Re: [PATCH 1/2] mm: introduce put_user_page*(), placeholder versions

Dave Chinner <david@xxxxxxxxxxxxx> · Wed, 19 Dec 2018 21:28:25 +1100

On Tue, Dec 18, 2018 at 08:03:29PM -0700, Jason Gunthorpe wrote:
> On Wed, Dec 19, 2018 at 10:42:54AM +1100, Dave Chinner wrote:
> 
> > Essentially, what we are talking about is how to handle broken
> > hardware. I say we should just brun it with napalm and thermite
> > (i.e. taint the kernel with "unsupportable hardware") and force
> > wait_for_stable_page() to trigger when there are GUP mappings if
> > the underlying storage doesn't already require it.
> 
> If you want to ban O_DIRECT/etc from writing to file backed pages,
> then just do it.

O_DIRECT IO *isn't the problem*.

iO_DIRECT IO uses a short term pin that the existing prefaulting
during GUP works just fine for.

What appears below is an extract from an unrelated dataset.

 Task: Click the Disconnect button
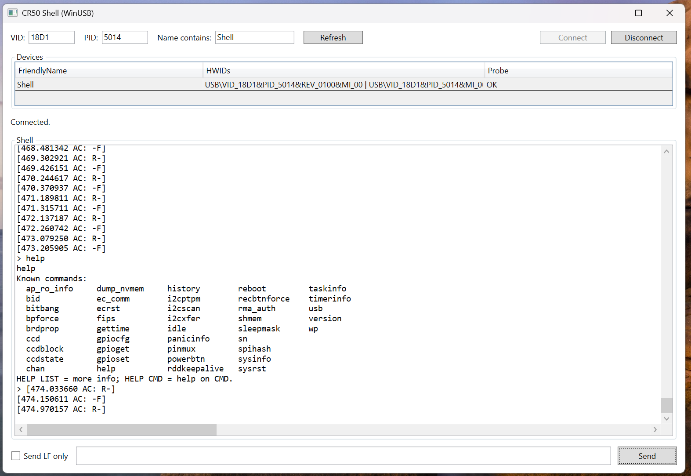644,37
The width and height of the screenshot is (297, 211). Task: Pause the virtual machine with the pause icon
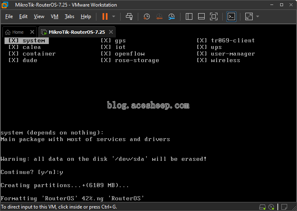click(105, 16)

The problem we have is the long term
pins where pages can be cleaned while the pages are pinned. i.e. the
use case we current have to disable for DAX because *we can't make
it work sanely* without either revokable file leases and/or hardware
that is able to trigger page faults when they need write access to a
clean page.

> Otherwise I'm not sure demanding some unrealistic HW design is
> reasonable. ie nvme drives are not likely to add page faulting to
> their IO path any time soon.

Direct IO on nvme drives are not the problem. It's RDMA pinning
pages for hours or days and expecting everyone else to jump through
hoops to support their broken page access access model.

> A SW architecture that relies on page faulting is just not going to
> support real world block IO devices.

The existing software architecture for file backed pages has been
based around page faulting for write notifications since ~2005. That
horse bolted many, many years ago.

> GPUs and one RDMA are about the only things that can do this today,
> and they are basically irrelevant to O_DIRECT.

It's RDMA that we need these changes for, not O_DIRECT.

Cheers,

Dave.
-- 
Dave Chinner
david@xxxxxxxxxxxxx